Now we are working with $F : \Set\to \Set$. For each ordinal $\alpha$ define functors $F_\alpha$, with $F_0=\newcommand\Id{\mathrm{Id}}\Id$, $F_{\alpha+1}=-\sqcup FF_\alpha -$, and $F_\beta = \newcommand\colim{\operatorname{colim}} \colim_{\alpha \in \beta} F_\alpha$ when $\beta$ is a limit ordinal. When $\alpha \le \beta$, there are natural maps $F_\alpha\to F_\beta$, which are constructed at the same time as $F_\beta$, so that the colimit makes sense for limit ordinals.
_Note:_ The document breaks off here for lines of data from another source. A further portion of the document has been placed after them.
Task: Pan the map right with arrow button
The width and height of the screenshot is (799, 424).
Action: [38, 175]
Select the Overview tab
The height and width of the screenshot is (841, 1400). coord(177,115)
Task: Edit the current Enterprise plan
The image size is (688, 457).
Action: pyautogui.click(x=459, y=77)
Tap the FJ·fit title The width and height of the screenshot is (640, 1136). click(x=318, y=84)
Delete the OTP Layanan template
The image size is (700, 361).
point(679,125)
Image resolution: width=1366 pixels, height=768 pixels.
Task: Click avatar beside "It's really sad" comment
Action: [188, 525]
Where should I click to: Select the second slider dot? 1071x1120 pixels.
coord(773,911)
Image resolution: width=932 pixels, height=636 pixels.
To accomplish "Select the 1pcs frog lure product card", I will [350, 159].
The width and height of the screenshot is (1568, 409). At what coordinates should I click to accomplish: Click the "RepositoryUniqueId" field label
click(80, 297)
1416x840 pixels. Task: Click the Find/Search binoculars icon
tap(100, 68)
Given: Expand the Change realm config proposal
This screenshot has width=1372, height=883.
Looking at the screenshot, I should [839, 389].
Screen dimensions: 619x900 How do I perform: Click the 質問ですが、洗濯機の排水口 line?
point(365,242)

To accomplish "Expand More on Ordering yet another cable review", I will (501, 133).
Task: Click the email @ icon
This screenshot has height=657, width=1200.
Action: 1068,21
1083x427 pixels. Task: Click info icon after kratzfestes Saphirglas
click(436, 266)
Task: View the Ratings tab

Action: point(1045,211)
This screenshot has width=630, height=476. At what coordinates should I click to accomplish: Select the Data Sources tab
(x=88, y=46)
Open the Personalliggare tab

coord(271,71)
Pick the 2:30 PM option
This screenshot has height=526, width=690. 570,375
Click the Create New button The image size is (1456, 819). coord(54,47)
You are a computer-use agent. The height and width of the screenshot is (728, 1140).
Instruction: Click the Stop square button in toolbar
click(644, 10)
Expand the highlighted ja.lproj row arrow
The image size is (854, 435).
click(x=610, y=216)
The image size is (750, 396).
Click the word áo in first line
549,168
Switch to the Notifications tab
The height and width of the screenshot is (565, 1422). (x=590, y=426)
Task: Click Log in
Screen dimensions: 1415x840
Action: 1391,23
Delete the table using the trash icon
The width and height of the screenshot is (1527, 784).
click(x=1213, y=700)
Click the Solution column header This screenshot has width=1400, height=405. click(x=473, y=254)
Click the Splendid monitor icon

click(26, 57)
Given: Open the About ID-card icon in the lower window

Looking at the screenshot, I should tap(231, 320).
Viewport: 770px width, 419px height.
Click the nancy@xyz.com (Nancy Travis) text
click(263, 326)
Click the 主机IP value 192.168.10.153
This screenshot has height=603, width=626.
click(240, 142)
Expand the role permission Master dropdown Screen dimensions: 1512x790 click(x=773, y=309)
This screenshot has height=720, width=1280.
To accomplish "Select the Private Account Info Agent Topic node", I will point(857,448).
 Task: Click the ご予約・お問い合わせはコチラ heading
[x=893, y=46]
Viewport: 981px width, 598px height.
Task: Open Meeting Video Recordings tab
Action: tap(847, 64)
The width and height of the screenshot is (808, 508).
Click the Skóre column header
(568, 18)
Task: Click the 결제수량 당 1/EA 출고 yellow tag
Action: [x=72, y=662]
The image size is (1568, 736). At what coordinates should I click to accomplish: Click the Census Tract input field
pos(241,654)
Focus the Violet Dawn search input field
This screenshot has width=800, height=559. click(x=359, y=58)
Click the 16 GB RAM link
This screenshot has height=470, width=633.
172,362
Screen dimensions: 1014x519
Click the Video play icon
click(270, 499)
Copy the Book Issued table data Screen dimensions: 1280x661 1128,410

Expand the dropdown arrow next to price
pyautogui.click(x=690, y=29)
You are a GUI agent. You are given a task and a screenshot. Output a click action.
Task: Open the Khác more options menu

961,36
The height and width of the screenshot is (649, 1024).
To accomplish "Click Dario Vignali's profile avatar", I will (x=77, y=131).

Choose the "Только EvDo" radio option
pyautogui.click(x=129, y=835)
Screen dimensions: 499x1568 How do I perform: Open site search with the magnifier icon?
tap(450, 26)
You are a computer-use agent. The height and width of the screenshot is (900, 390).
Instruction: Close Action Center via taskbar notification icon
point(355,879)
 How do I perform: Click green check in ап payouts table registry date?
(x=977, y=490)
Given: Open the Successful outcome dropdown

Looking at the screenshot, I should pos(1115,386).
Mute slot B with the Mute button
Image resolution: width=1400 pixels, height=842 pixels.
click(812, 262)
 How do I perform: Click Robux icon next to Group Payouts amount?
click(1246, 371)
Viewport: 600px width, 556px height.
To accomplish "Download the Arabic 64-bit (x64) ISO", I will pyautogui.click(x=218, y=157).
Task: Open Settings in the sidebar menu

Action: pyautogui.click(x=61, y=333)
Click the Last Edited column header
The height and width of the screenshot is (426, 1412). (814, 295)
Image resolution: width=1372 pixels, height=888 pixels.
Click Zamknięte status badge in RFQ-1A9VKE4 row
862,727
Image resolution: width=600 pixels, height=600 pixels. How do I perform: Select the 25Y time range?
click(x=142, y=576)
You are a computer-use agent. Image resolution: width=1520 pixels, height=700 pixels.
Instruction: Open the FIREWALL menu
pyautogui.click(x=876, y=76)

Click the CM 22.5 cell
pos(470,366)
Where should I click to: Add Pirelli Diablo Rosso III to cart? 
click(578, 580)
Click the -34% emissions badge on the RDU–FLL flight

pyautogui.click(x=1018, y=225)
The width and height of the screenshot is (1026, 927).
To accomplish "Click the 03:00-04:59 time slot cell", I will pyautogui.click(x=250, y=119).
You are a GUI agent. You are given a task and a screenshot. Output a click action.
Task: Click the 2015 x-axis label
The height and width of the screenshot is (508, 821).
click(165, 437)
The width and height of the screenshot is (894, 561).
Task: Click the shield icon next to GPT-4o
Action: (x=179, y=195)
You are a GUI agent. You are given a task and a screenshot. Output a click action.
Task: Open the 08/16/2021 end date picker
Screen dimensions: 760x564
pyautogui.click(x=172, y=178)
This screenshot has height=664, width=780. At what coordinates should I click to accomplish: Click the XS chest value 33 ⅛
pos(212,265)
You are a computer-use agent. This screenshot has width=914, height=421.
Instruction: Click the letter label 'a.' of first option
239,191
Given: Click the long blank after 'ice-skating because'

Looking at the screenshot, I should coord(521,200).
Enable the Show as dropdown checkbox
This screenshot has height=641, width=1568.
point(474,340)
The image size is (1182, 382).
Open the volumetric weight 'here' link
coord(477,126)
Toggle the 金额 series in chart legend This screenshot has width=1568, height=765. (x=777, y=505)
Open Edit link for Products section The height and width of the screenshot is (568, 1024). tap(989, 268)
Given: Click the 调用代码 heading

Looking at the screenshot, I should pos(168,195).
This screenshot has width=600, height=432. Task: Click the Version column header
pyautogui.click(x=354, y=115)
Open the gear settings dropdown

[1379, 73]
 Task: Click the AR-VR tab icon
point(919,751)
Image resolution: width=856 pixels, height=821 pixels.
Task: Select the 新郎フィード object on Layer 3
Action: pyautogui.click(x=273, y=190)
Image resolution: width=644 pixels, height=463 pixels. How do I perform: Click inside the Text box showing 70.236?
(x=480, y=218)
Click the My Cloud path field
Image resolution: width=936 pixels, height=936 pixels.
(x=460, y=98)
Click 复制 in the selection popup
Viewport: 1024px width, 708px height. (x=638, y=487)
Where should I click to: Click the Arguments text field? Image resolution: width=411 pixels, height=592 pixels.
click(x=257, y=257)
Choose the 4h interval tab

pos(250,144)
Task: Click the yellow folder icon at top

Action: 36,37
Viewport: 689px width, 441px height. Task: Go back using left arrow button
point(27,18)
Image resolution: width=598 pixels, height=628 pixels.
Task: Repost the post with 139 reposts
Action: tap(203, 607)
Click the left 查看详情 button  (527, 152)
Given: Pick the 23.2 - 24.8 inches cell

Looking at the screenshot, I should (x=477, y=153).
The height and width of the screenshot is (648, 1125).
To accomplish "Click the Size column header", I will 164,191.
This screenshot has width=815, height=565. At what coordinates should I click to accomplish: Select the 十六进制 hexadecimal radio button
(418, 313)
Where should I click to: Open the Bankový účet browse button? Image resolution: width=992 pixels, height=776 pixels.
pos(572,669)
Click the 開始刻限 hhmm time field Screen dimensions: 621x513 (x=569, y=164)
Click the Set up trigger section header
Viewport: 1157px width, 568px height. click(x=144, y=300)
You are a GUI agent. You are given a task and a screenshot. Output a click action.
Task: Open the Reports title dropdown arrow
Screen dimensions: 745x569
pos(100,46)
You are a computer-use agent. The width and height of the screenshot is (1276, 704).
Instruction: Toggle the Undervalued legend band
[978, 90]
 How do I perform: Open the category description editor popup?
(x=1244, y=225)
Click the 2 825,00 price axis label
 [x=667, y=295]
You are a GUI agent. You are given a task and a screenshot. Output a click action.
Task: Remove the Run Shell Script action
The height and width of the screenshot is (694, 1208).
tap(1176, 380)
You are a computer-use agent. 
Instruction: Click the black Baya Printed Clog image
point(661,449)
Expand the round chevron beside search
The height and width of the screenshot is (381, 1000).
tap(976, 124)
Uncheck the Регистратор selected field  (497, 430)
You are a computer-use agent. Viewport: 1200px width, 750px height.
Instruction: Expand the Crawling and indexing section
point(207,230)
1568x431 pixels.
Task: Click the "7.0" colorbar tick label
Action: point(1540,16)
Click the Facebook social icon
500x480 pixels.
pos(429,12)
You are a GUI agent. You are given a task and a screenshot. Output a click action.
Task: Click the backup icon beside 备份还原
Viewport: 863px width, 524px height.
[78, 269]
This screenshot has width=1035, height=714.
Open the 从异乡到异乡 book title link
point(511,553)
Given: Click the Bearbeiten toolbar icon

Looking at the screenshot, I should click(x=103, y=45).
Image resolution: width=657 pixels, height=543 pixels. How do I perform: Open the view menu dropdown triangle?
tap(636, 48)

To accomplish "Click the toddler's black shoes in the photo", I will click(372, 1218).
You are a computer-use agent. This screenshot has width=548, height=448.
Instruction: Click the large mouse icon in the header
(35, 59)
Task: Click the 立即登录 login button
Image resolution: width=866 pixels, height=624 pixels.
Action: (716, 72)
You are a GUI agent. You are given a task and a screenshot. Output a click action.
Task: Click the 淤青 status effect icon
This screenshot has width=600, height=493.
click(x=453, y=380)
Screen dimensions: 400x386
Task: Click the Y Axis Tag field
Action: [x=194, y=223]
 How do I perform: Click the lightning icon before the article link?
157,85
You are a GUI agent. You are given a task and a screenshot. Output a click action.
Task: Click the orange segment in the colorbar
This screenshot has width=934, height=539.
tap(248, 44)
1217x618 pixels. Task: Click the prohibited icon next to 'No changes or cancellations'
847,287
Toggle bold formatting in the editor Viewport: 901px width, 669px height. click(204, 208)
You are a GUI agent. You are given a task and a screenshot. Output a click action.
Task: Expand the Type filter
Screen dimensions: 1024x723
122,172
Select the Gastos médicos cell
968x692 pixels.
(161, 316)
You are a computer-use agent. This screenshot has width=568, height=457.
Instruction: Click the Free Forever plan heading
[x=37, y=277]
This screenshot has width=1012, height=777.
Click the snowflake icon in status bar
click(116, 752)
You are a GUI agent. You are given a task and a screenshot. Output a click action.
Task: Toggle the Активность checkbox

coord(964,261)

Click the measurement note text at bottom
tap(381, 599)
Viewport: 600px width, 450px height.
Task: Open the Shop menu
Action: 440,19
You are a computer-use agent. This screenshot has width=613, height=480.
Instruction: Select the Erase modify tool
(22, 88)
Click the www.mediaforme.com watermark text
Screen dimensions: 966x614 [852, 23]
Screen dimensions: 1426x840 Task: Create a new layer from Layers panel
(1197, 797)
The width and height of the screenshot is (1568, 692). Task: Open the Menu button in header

The only map that needs to be constructed explicitly is the map $\iota_\alpha: F_\alpha\to F_{\alpha+1}$. $\iota_0 : F_0\to F_1$ is clear, this is just the inclusion of $X$ in $X\sqcup FX$ for all $X$. If $\alpha=\gamma+1$, then $F_\alpha - = -\sqcup FF_\gamma -$. Then by induction $F\iota_\gamma : FF_\gamma \to FF_\alpha$, so $$\iota_\alpha = \id \sqcup F\iota_\gamma$$ works. On the other hand, if $\alpha$ is a limit ordinal, for $\gamma \in \alpha$, define $j_\gamma : F_\gamma \to F_{\alpha+1}$ by the following formulas. $j_0$ is the inclusion of $F_0=\Id$ into $F_{\alpha+1}$, $$j_{\delta+1} = \id \sqcup F (F_\delta\to F_\alpha),$$ and for limit ordinals $\delta$, $$j_{\delta} = F_\delta \newcommand\toby\xrightarrow\toby{\iota_{\delta}} F_{\delta+1}\toby{j_{\delta+1}} F_{\alpha+1}.$$ It's not hard to show that these $j$s commute with the $\iota$s, and thus induce the desired map $\iota_{\alpha}: F_\alpha\to F_{\alpha+1}$.

This completes our construction of the functors $F_\alpha$. Note that since we have $F\to F_1$, and $\Id\to F_0$, for all $\alpha \ge 1$, we have maps $F\to F_\alpha$ and $\Id \to F_\alpha$. We can think of these as being approximations to a solution to our equation.

We also need an approximation of our multiplication. Let $i_{\alpha,\beta} : F_\alpha\to F_\beta$ be the maps constructed above. Define $\mu_{\alpha,\beta}: F_\alpha F_\beta \to F_{\alpha+\beta}$ recursively. (Side note, ordinal addition is noncommutative, but I don't remember which order is correct. I think I may want $\beta+\alpha$ here actually, but this can be deduced from the definition of $\mu$ that I give.) We have $$\mu_{0,\beta} = \id,$$ $$\mu_{\alpha+1,\beta} = i_{\beta,\alpha+\beta+1} \sqcup F\mu_{\alpha,\beta},$$ and in the limit ordinal case, $$\mu_{\alpha,\beta} = \colim_{\gamma\in\alpha} i_{\gamma+\beta,\alpha+\beta}\circ \mu_{\gamma,\beta}.$$

Then if the sequence $F_\alpha$ stabilizes eventually, we see that we can solve the equations defining the free monad in $\Set$.

There's quite a bit more to add here, but once again, I'll have to leave it at a partial answer for now.